Theses non-quality issues are computed by our internal documentation tool and various python scripts so I’ve tried to create Generic formatted issue reports and even though the newly introduced issues are correctly displayed in the overall tab, when I comes to new code I’m struggling a bit. Due to the nature of the issues I can’t fill the “primaryLocation” section with precision (sometime I can’t tell from which file the issue is coming) and therefore the issue is not displayed in the “new code” tab because the “primaryLocation” hasn’t been modified if the feature branch.

For example:

In my feature branch I want to create a new traceability link between Req1 and Req25 but unfortunately I misspelled the name of Req25 into Rqe25 => my internal tool will indicate a traceability issue but can’t tell in which file the issue is located (traceability file itself? wrong configuration management of Rqe25?) Globally I don’t really care of the exact location, I just want the “new code” tab on my feature branch to show me that I have introduced a traceability issue on whichever file.

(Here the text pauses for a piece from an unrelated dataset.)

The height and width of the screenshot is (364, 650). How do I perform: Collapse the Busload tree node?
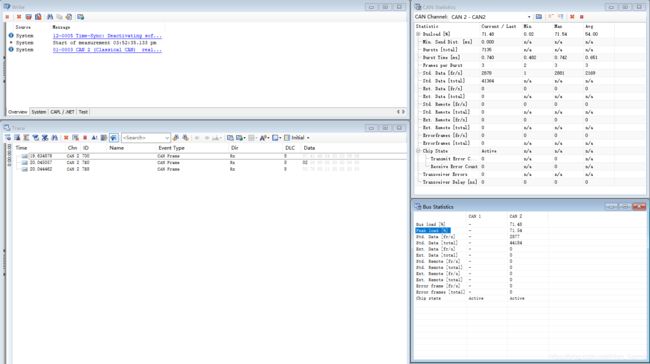tap(418, 34)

Therefore I have two questions:

  1. Is this behavior achievable with built-in sonar functionalities ?
  2. If its not, I think I am able to develop a custom plugin but is this even possible with such a development ?

I hope I was clear enough, thank you for you answers.

Hi,

Welcome to the community!

I think you’ve identified the crux of the issue:

As I see it, your best option is to cheat and have some file/line in that you modify in each branch/PR, and attach all the issues there.

The alternative is, yes, to write a plugin and deep-dive into the first round of SCM analysis the scanner does so that the language analyzers know what to scan and what to ignore in a PR, and attach your issues based on that.

 
HTH,
Ann

Hello, thank you for your answer and your input regarding the plugins. Maybe you are aware of an existing plugin that I can look into that deals with this stuff?

Thanks

Hi,

As I mentioned the language analyzers use this data in the context of PR analysis, and several of them are open source.

The Kotlin analyzer is one of the newer kids on the block, so it would presumably have less accumulation to wade through to get to what you’re after, but I haven’t done any code-diving myself here, so that’s mainly a guess.